Il gatto nella storia: Per tutti i mari


Grazie alla loro funzione di cacciatori, i gatti godettero di particolare fortuna anche sulle imbarcazioni: La Repubblica di Genova li assumeva sulle navi con regolare stipendio! Anche Colombo portò con sè due gatti sulle Caravelle e si narra che durante il suo secondo viaggio ne portò altri per poterli barattare con dei tacchini che così vennero introdotti in Europa.

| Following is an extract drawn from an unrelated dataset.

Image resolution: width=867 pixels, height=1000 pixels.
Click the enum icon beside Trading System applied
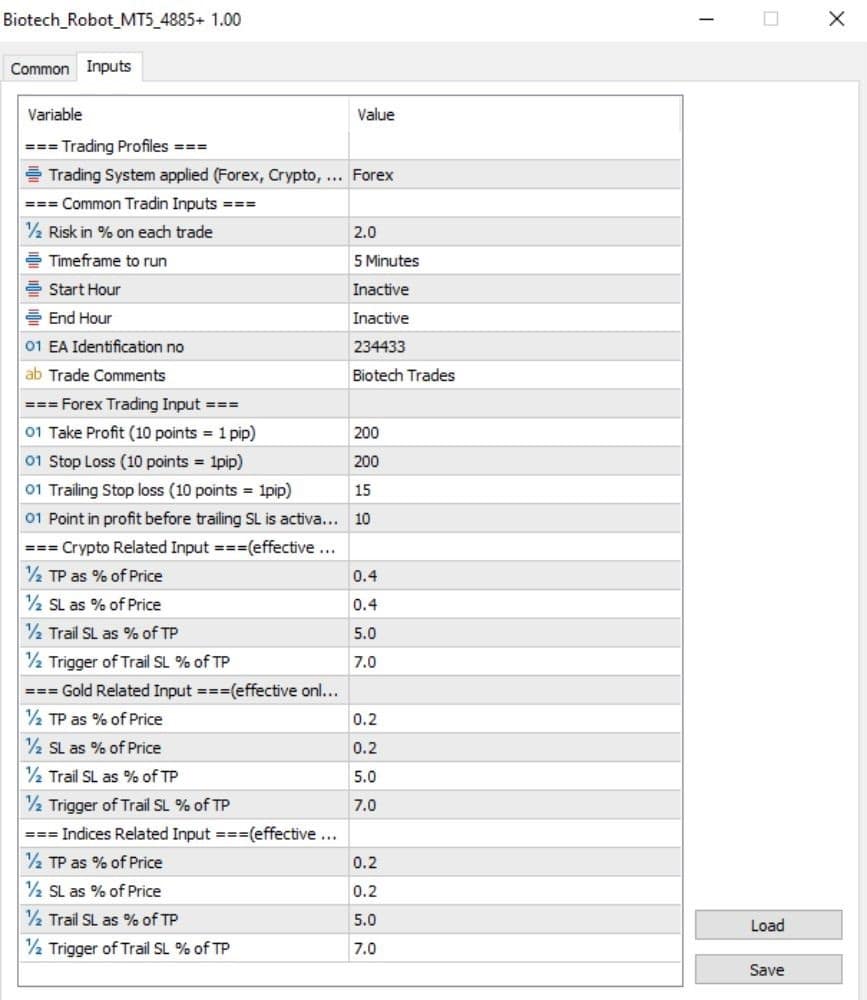point(33,175)
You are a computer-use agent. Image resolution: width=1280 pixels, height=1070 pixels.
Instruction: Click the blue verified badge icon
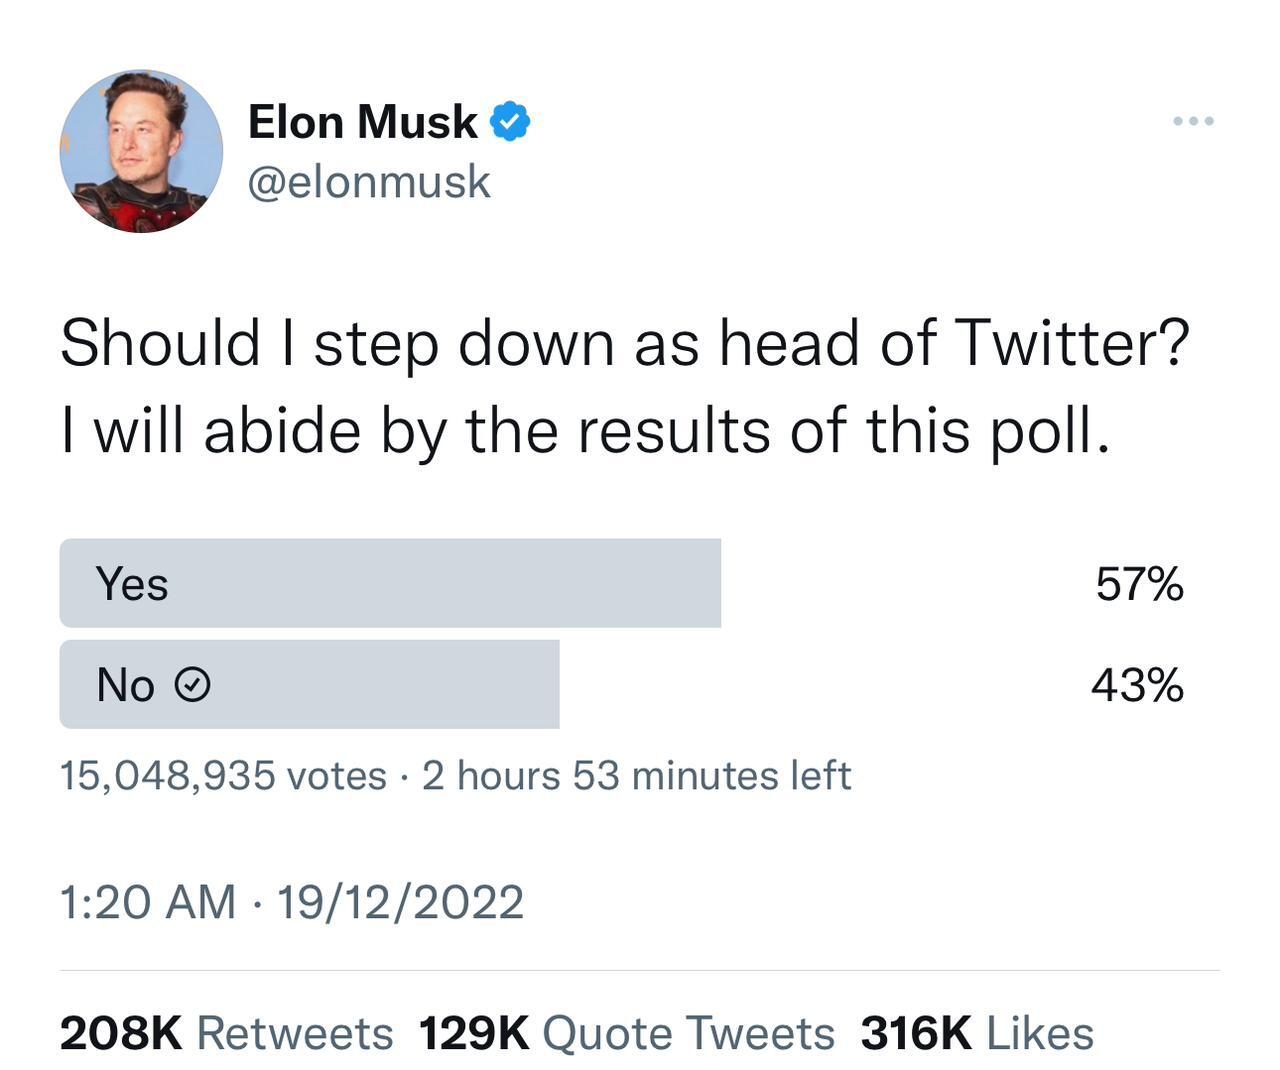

Nel 1950 l'ammiraglio inglese decorò alla memoria un gatto imbarcato sulla nave Amethist, assediata dai rivoluzionari cinese: Philip, questo era il nome del gatto, aveva salvato dai topi i pochi viveri della cambusa.

sabato 1 agosto 2009

Il Gatto nella Storia: La caccia alle streghe

Quando nel XVI e XVII secolo, la caccia alle streghe si estese dall'Europa alla Gran Bretagna e all'America, qualsiasi vecchia signora che vivesse con un gatto, aveva la probabilità di essere accusata di stregoneria, anche se Shakespare li giudicava "innoqui" e molti riferimenti poetici e letterari mostrino che il gatto faceva parte della normalmente dell'ambiente domestico.
Una drastica ersecuzione dei gatti contribuì, ovviamente, a far aumentare notevolmente il numero dei topi, finchè la propagazione della peste prima e la Rivoluzione Francese poi, misero fine al massacro.
Nei secoli successivi, gradatamente, la Chiesa cominciò a dimostrarsi più tollerante nei confroti dei gatti, e piano piano divennero diffusi nelle case come i cani. Quando poi, nel XIX secolo, la scienza scoprì che i batteri responsabili di molte malattie, avevano i topi come vettori, i felini diventarono i beniamini di molte case ed entrarono anche nel mondo dell'arte.

giovedì 30 luglio 2009

Il gatto nella storia: leggende e credenze

Non solo in Egitto e in Europa i gatti ebbero un significato religioso. In Thailandia e a Burma si credeva che le anime potessero entrare nel corpo di un gatto tra la morte e la reincarnazione! La Cina ebbe un dio agricolo dalle sembianze di gatto. Anche in Giappone i gatti erano collegati alle streghe e c'erano storie di gatti vampiri.

martedì 28 luglio 2009

Il Gatto nella Storia: Medioevo e Cavalieri Templari


Nel medioevo i contadini della francia rurale credevano nei "matagots", i gatti portafortuna che aiutavano coloro che erano gentili con loro (come il gatto della fiaba "Il gatto con gli stivali"). Le abitudini notturne di questi animali stimolarono l'idea che passassero le notti di guardia per avvisare i demoni dell'avvicinarsi degli intrusi. Quando il loro ordine fu soppresso, i cavalieri Templari furono accusati di adorare il demonio sotto forma di un gatto nero. Nel XV secolo l'Inquisizione fu incaricata di snidare gli adoratori di gatti ed i gatti furono perseguitati.

lunedì 27 luglio 2009

Il Gatto nella Storia: A spasso per il Mediterraneo

Nonostante nell'Antico Egitto, non fosse permesso esportare gatti dal regno, essi raggiunsero la Grecia e Roma, e da qui furono diffusi nelle terre di tutto l'Impero. I gatti, infatti, venivano abitualmete allevati per proteggere i giardini dai topi e dalle talpe. Il loro valore fu chiaramente riconosciuto nelle civiltà che succedettero l'Impero Romano. Per un certo periodo fu considerato dalla Chiera Cristiana come l'unico animale domestico permesso a monaci e suore, ma la connessione del gatto con le antiche religioni pagane, indusse più tardi la Chiesa a collegare il gatto al demonio e alle streghe.

domenica 26 luglio 2009

Il Gatto nella Storia: Antico Egitto


Nell'antico Egitto fare del male ad un gatto era considerato un grave crimine! Quando poi un gatto moriva tutta la famiglia del padrone prendeva il lutto. Sono stati inoltre trovati centinaia di migliaia di gatti mummificati inumati in un grande cimitero sotterraneo vicino al tempio di Bast a Bubastis.
All'epoca, infatti, erano venerati come dei e dee, quali il dio del sole Ra e la dea Bast, nei cui templi, i gatti, erano custoditi e sorvegliati dai sacerdoti che ne interpretavano comportamenti e atteggiamenti come spressione della volontà divina.